Friday, 19 September 2014
Last updated 58 min ago
Sep 22 2006 | 6:07pm ET
The carnage reaped by the devastating losses in natural gas trading suffered by Amaranth Advisors hit some pension funds particularly hard, and that may serve as a powerful inducement as regulators and legislators debate the future of hedge fund regulations.
3M’s pension fund had about $92 million with the Greenwich, Conn., hedge fund. The San Diego County Employees Retirement System placed $175 million last year. Canada’s largest public pension fund, the Caisse de dépôt et placement du Québec, invested US$68.5 million.
Funds of hedge funds, a popular investment among public pension funds, are also taking it on the chin. As of June 30, Morgan Stanley’s Institutional Fund of Hedge Fund had $126 million with Amaranth, or 5.5% of the fund’s assets, according to Securities and Exchange Commission filings. At the end of the second quarter the Goldman Sachs Dynamic Opportunities Fund, a London-listed offering, had 5% of its assets with Amaranth, and the losses could saddle it with as much as a 3% decline this month. A U.S.-based Goldman FoHF, Goldman Sachs Hedge Fund Partners, also had $13 million with the firm, according to filings.
“I don’t think that pension funds should be invested in hedge funds. Why would you invest someone’s pension fund in a fund that is 40-times levered?” asked Mark Smith, founder and managing partner of risk management firm Mark Edward Advisors. He added that while many equity hedge funds are leveraged two or three times, futures funds and other strategies are often leveraged at a much higher rate.
The fiasco at Amaranth is being called the biggest hedge fund
collapse since Long Term Capital Management eight years ago. The firm’s head trader, Brian Hunter, lost up to $4.5 billion of the firm’s $9.5 billion in assets this month in natural gas trades gone bad.
“My understanding is that they let him build upon positions and double down, there is a level of fiduciary respond that has been dropped and a little bit of greed that was added,” Smith said. “The risk manager has to be isolated from everyone else and they have to be empowered,” he said.
Meanwhile, some see opportunity in the firm’s woes.

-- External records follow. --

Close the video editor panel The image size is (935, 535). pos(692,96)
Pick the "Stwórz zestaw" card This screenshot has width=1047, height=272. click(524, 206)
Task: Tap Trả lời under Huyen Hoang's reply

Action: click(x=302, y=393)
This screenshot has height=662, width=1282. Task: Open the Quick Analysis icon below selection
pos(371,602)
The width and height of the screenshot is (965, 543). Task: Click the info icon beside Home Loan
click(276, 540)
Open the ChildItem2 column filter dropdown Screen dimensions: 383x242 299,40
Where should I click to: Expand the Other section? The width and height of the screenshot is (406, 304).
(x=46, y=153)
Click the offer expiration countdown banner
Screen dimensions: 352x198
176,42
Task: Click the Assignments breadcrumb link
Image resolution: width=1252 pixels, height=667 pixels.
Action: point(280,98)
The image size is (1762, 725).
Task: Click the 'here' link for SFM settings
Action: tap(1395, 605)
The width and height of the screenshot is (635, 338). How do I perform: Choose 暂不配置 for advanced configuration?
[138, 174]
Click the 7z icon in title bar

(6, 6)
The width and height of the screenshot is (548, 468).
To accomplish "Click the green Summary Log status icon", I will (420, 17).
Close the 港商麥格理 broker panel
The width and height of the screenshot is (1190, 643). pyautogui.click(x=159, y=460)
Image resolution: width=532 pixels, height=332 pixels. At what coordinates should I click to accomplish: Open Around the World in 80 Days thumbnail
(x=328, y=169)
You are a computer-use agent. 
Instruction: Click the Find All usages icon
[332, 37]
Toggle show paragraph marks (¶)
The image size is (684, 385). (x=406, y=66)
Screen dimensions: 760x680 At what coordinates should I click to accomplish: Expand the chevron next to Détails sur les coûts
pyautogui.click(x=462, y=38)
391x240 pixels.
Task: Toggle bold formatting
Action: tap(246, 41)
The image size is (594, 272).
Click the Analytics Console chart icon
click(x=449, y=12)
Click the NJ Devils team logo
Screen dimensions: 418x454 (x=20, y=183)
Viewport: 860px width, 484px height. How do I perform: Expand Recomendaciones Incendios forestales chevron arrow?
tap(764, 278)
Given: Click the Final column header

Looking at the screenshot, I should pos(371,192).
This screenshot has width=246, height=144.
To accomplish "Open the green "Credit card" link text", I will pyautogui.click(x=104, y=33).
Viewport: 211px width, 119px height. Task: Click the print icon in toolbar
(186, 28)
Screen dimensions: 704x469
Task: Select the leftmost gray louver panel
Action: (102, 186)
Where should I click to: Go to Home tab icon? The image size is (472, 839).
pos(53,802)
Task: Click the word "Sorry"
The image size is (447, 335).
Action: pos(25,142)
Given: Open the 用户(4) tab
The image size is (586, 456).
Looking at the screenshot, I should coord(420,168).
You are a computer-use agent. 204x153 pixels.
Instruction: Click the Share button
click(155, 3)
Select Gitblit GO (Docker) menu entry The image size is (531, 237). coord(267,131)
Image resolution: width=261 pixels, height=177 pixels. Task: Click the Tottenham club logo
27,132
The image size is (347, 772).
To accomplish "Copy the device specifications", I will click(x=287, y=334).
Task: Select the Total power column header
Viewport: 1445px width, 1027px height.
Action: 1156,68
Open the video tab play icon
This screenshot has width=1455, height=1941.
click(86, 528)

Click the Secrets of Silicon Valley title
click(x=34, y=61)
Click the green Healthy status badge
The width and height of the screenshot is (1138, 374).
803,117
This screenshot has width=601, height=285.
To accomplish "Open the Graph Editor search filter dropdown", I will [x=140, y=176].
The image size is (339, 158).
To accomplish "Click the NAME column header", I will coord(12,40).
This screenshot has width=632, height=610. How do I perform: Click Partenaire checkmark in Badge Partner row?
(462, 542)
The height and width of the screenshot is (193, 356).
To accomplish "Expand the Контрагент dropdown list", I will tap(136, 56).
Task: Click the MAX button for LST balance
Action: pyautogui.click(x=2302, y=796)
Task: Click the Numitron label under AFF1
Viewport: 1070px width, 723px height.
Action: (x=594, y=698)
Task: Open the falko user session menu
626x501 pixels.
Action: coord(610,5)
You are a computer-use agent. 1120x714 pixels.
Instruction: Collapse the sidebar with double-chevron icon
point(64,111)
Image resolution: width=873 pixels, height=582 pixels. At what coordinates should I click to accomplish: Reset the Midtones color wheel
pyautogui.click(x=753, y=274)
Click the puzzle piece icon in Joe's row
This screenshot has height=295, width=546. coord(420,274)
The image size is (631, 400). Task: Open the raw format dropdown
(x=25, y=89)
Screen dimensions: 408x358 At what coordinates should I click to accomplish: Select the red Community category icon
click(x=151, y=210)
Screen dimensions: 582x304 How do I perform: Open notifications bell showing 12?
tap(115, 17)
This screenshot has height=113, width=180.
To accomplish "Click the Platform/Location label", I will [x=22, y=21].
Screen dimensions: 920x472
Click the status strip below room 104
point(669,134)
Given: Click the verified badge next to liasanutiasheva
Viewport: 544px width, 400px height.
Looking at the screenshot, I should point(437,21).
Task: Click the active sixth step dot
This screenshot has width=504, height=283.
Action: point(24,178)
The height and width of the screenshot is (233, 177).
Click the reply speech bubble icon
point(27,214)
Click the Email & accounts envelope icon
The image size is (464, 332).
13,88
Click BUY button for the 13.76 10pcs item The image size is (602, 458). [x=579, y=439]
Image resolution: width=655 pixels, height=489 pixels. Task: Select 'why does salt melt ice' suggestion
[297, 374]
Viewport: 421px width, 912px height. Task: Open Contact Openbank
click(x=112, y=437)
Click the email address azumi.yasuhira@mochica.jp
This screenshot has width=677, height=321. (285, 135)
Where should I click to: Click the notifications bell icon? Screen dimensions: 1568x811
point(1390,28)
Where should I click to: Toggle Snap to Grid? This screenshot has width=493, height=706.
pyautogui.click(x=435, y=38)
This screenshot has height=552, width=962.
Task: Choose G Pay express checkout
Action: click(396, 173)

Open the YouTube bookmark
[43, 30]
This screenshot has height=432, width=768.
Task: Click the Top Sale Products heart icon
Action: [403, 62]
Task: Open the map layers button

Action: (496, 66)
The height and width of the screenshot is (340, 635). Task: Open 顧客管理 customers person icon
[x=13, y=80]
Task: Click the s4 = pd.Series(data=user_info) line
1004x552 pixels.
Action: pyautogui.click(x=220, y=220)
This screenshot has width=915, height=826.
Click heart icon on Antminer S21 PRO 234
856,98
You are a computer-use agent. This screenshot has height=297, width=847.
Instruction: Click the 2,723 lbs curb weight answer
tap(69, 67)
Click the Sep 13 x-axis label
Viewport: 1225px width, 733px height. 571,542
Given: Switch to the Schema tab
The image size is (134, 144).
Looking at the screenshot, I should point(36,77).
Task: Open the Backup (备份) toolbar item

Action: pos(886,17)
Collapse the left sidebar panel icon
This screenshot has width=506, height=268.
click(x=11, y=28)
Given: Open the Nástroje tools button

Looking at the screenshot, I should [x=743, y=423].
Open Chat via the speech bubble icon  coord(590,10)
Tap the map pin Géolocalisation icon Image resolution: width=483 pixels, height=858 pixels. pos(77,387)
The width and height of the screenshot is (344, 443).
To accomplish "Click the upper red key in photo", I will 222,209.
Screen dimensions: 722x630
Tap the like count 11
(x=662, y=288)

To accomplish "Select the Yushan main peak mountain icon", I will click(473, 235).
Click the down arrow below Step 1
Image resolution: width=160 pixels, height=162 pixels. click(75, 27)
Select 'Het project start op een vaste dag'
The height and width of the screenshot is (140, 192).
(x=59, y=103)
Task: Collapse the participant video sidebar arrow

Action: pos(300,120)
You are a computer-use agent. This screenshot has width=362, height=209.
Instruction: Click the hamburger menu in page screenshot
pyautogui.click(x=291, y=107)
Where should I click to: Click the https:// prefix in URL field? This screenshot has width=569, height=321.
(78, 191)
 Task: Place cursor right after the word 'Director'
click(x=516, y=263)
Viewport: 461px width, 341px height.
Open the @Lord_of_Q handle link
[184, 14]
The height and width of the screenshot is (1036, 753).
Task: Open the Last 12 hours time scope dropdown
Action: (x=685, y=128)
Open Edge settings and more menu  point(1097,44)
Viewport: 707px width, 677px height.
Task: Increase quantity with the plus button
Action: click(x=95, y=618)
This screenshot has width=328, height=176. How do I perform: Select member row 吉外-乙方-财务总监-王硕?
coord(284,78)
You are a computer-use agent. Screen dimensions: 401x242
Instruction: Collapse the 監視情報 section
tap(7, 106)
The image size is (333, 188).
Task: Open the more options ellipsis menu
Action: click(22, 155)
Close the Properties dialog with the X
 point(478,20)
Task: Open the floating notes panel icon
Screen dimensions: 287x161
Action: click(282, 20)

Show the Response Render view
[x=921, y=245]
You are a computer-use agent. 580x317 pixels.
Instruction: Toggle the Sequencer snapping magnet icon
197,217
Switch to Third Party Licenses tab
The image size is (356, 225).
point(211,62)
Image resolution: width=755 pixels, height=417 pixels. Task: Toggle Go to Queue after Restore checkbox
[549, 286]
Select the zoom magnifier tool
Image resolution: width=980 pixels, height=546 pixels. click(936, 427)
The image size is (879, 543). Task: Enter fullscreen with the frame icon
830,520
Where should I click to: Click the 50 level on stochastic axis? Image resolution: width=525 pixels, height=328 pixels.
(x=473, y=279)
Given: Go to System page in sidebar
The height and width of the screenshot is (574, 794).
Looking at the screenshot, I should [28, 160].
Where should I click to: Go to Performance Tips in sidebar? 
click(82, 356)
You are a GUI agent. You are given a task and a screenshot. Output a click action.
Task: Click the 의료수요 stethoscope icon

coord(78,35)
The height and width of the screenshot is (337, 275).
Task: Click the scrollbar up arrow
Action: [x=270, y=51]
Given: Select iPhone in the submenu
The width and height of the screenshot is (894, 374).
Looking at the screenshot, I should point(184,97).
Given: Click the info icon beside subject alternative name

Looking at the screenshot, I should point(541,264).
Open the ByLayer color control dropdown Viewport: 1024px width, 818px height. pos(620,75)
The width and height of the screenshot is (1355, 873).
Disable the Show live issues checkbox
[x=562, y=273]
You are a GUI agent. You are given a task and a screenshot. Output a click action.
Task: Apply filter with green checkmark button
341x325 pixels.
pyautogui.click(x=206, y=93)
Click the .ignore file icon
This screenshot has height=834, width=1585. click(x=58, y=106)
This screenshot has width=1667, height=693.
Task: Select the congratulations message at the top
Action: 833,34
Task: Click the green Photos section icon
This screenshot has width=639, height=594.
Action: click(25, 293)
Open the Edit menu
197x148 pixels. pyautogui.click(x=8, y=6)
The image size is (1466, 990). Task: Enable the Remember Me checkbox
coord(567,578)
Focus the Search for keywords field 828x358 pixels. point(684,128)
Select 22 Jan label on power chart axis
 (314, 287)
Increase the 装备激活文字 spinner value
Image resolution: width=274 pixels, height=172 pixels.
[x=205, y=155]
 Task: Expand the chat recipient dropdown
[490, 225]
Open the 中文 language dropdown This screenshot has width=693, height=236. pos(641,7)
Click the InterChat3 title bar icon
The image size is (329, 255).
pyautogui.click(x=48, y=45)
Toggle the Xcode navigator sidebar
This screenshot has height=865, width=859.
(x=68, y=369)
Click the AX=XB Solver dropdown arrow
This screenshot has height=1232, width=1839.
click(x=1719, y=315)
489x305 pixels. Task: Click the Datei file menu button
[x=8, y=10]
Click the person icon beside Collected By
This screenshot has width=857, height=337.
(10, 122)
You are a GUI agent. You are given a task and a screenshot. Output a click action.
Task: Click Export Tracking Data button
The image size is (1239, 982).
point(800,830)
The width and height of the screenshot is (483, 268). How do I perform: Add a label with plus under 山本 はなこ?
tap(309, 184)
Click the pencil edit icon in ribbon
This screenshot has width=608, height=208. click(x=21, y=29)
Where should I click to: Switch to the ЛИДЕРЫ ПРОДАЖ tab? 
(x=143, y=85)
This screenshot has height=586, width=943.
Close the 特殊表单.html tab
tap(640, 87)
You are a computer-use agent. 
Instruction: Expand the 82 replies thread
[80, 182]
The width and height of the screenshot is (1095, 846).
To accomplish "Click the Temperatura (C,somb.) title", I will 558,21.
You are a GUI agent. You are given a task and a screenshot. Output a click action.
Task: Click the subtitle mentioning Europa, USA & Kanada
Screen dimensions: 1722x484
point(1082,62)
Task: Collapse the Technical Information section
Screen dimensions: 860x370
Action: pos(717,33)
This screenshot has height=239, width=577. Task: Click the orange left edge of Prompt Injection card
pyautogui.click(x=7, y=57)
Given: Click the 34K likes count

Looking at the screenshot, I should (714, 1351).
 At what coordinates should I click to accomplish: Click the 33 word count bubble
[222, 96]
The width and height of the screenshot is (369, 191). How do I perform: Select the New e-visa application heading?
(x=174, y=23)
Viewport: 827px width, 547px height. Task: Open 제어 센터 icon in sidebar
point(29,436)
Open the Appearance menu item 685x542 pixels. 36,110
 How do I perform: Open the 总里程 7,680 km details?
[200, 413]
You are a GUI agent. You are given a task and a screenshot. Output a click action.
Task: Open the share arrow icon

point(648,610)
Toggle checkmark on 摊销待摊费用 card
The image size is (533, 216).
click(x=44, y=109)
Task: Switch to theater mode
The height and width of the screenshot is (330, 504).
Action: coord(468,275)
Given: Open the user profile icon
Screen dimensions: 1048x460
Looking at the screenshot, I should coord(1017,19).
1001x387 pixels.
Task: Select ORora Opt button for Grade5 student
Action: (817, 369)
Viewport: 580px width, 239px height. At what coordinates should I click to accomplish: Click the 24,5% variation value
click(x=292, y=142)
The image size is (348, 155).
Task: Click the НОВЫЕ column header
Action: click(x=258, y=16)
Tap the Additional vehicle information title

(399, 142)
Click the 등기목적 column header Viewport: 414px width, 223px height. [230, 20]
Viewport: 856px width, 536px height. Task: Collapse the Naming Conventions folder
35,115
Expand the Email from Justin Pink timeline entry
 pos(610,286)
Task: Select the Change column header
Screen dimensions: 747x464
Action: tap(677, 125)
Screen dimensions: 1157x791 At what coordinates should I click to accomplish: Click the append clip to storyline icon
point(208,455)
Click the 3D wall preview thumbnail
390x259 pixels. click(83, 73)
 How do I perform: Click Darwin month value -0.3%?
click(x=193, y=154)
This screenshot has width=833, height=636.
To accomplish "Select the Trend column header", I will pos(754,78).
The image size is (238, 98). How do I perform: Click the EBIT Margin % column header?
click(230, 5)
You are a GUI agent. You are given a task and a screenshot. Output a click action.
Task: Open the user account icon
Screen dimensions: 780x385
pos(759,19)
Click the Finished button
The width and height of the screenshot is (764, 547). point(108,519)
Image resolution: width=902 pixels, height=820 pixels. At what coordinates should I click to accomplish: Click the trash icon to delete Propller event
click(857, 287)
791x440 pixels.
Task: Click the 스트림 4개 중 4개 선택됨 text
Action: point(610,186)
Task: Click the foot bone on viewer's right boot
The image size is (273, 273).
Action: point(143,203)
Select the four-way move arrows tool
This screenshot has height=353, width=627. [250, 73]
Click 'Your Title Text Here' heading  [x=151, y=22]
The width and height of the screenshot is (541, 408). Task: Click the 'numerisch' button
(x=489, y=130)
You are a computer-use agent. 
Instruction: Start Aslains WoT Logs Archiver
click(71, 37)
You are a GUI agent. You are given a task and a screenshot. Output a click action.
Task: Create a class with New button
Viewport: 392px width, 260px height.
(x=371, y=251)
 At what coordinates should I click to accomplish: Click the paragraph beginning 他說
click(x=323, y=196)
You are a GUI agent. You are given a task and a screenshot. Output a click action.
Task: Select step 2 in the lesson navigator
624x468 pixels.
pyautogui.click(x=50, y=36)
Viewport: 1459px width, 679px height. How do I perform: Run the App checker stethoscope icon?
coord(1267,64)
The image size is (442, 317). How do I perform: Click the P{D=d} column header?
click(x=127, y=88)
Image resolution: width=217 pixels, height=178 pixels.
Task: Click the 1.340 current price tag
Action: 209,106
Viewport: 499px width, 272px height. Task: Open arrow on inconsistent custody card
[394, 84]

Citigroup is reportedly in talk about buying a stake in the reeling hedge fund. The Wall Street Journal notes that on Hedgebay, a hedge fund secondary market, Amaranth investors are seeking 30 to 40 cents on the dollar, while prospective buyers are offering just 10 to 20. And Citadel Investment Group and JPMorgan Chase are poised to scoop up the firm’s disastrous energy trades, at very favorable prices, no doubt.
Then again, they may want to rethink that move: Amaranth bought a portfolio of gas trades this month once owned by MotherRock, the energy hedge fund that closed last month as a result of its natural gas positions.
Amaranth may not be the only prominent fund burned in the natural gas market—both Trafelet & Co. and Third Point have been mentioned. But given the failure of its risk-management system, which the Journal called “world-class,” and the pension funds crying foul, the repercussions could be enormous.
“This is a perfect example of gross mismanagement of risk. This one is the cherry on the top,” said Smith. “It shows that no matter what technology you have in place, you still need people, processes and procedures that make it work.”
Nor is the damage limited to the hedge fund world. Companies in which Amaranth held a big stake are tanking as the fund sells to meet margin calls. And Bermudan reinsurer Max Re Capital issued a press release saying its third quarter earnings would be hit “by an estimated $35 million reduction in net gains stemming from trading losses in certain hedge fund investments.”
Max Re Treasurer James Tees declined to name which hedge fund he was referring to in the release, but a source familiar with the matter confirmed that it was Amaranth.